So this is why Eliezer is always priming his readers with "rationality as martial arts"! :D
Beware the X-Rational Ninja -- he will extrapolate your volition and steal your money! Then he will give you two boxes and you can choose to take one or two of them. If you choose one box, it contains all your stolen money and an authographed edition of HP:MoR; but if you choose two boxes, the first one is empty. (The second box always contains a yearly free subscription to a Rationalist Cow Clicker, where you can click on cows representing your cognitive biases.)
↑ comment by wedrifid · 2012-03-18T03:35:04.477Z · LW(p) · GW(p)
My stance is: "If a slot machine game gives the most ROI, then I'll make slot machine games." So, if a cow clicker gives the most ROI, then I'll build a cow clicker. :)
Is making games the right industry for you?
Replies from: Alexei↑ comment by Alexei · 2012-03-18T06:38:04.967Z · LW(p) · GW(p)
I don't know for certain, but this is where my strengths lie, and this is where I have experience and connections.

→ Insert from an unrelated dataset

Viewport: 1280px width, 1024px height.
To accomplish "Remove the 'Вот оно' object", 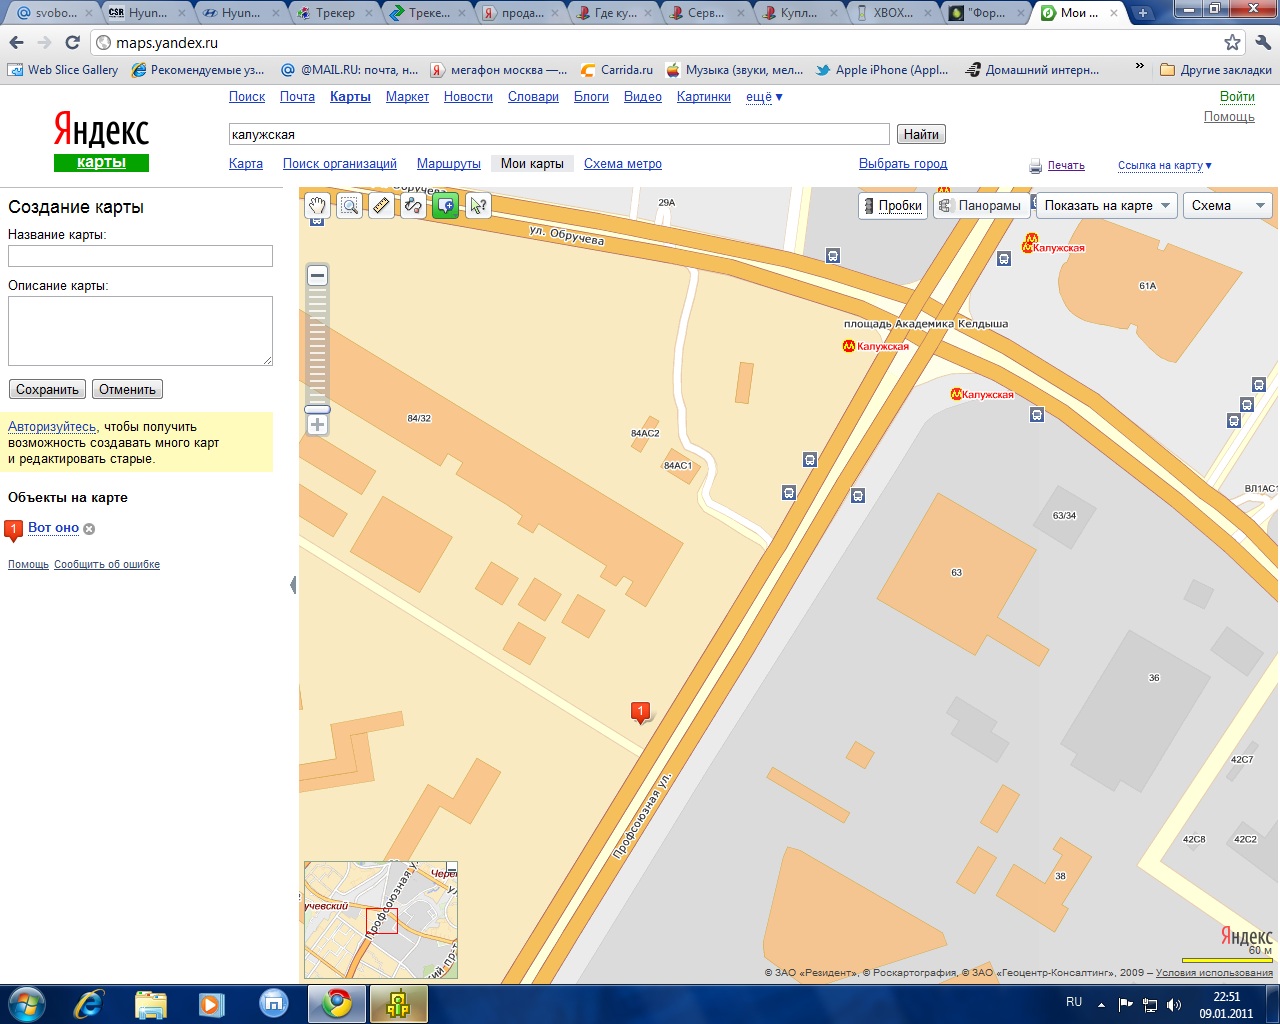I will [89, 529].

If the right opportunity presented itself, I would gladly start another company that promised to be as profitable.
However, this will not be the only company I start, and starting a company in the same field (i.e. games) will increase my chances of success. If I start a company in another field, I'd have to stick to that field to keep this kind of advantage.
Replies from: adamzerner↑ comment by Adam Zerner (adamzerner) · 2013-12-05T06:17:52.086Z · LW(p) · GW(p)
It sounds that your goal is to make money to donate to efficient causes, like existential risk prevention. If that is so, I suspect that you aren't being strategic about it, because it doesn't seem like you explored enough other startup options aside from games.
What is the expected value of you exploring other options? I suspect that it's greater than you working on games now, but that the returns diminish somewhat quickly. Here are some ideas that I thought of if you're interested: https://medium.com/on-startups/6ecc143afe65.
Replies from: Unnamed↑ comment by Unnamed · 2013-12-05T06:41:41.809Z · LW(p) · GW(p)
Note that Alexei (the author of this post) later wrote this post.
Replies from: adamzerner↑ comment by Adam Zerner (adamzerner) · 2013-12-05T18:31:24.983Z · LW(p) · GW(p)
I just read it, and I think my point still stands. To be more concrete, here's what I would, and did, do: spend some time coming up with startup ideas (following Paul Graham's advice), after some time, look through them all, come up with their expected values, and choose.
I think that there are a lot of ideas that Alexei has the technical skills to build, and the insightfulness to discover. And I think that a lot of these ideas are orders of magnitude more profitable than the game startup. At the very least, I think that the chances of these two above statements being true are high enough where it's worth thinking hard about, instead of saying "I'm good at game development.... I'll do game development."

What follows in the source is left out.